秋田市在住の郷土史研究家とイラストレーターが現在、秋田県内の「人形道祖神」を紹介する書籍の出版準備を進めている。
ワラや木などを材料に人形を作り、地域に疫病などの災いが入ってこないよう祈りを込めて村境などに立てる民間信仰の対象「人形道祖神」。秋田県内では、現在でも内陸部を中心に130体以上が作り続けられるなど、全国的に見ても広いエリアに風習が残る。
「ユニークな風習と造形に関心を持った」という郷土史研究家の小松和彦さんとイラストレーターの宮原葉月さんが、2017年から人形道祖神の取材を重ね、軽妙な文章とカラフルなイラストでまとめた書籍「村を守る不思議な神様」を昨年7月に自費出版したところ、6カ月ほどで約1000部を売り上げるなどの好評を得たことから、続編を企画した。
「カシマサマ」「ショウキサマ」「ニンギョウサマ」「ジンジョサマ」など、地域によりさまざまな名称で呼ばれる人形道祖神を当地のストーリーやイラストなどと併せて紹介する。
「秋田人形道祖神プロジェクト」を立ち上げて、風習の調査や研究に取り組む小松さんと宮原さんは「造形的にも文化的にも、プリミティブアート(原始美術)として世界に発信できる文化遺産だが、関わる住民の高齢化や村の過疎化が進んでいる。
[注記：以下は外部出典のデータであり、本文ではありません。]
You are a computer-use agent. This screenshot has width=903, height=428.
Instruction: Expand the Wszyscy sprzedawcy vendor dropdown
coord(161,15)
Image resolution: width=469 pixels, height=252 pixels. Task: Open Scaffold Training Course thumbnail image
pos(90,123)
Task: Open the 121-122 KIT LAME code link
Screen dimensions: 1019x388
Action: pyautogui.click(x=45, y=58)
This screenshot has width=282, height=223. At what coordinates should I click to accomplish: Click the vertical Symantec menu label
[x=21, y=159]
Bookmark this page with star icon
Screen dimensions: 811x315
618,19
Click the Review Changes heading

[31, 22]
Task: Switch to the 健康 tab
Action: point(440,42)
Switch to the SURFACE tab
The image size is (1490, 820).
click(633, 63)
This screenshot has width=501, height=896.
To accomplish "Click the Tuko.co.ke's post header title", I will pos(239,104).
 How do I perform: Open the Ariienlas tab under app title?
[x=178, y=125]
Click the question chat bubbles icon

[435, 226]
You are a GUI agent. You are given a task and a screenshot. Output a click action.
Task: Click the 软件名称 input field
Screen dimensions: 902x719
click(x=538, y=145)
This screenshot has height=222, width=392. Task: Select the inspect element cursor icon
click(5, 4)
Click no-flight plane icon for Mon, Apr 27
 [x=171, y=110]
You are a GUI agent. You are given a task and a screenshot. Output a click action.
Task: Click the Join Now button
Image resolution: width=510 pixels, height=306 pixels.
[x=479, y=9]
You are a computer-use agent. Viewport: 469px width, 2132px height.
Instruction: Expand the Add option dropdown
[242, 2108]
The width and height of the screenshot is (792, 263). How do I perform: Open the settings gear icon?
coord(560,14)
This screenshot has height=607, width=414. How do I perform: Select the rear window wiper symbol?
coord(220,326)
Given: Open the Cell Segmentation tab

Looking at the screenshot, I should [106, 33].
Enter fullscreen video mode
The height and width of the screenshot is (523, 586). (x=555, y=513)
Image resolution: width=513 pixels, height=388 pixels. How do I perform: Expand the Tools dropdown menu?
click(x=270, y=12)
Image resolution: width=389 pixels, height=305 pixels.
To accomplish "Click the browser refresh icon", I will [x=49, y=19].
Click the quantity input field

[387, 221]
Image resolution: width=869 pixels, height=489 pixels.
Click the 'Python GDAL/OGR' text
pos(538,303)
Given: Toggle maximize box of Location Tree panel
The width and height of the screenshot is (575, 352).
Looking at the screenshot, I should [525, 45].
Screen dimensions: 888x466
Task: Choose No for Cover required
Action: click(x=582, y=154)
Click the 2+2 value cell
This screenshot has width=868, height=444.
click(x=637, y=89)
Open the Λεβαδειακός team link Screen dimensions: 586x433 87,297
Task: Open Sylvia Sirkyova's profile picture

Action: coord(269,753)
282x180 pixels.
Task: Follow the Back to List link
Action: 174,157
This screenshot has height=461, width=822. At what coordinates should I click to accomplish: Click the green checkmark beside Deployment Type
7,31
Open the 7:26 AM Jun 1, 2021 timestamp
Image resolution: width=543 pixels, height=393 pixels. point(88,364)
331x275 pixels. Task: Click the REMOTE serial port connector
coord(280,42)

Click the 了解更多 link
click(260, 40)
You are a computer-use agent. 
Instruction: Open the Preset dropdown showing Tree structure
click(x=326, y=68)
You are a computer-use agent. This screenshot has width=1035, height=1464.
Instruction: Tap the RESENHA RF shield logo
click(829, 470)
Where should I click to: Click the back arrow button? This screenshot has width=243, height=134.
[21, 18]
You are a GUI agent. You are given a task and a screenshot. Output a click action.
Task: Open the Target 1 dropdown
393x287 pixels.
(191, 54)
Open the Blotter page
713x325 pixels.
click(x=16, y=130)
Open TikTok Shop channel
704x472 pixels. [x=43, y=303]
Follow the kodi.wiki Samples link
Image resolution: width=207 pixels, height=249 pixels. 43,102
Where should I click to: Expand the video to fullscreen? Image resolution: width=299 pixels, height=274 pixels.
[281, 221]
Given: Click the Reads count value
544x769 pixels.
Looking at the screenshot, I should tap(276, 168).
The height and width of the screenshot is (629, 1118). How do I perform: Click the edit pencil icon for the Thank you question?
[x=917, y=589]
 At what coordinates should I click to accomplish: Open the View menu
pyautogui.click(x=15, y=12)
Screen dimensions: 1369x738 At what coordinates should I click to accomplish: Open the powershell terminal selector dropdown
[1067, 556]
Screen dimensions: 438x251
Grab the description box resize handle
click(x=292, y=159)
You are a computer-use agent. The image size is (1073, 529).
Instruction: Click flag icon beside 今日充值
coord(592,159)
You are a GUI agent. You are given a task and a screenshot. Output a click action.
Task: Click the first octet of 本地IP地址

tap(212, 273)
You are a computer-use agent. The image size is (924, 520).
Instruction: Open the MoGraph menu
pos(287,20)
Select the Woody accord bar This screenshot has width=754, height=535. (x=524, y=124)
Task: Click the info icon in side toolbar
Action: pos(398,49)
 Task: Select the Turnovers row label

地域文化の魅力を伝えながら、記録を残していくことができれば」と口をそろえる。
続編は「前作を大幅に上回るページ数になるが、販売価格を抑えたい」と、現在、クラウドファンディングで出版費用の一部を募る。宮原さんが描いたイラストをあしらった手ぬぐいやトートバッグ、Tシャツなどの返礼品を用意する。
出版は、6月中旬~7月初旬を予定する。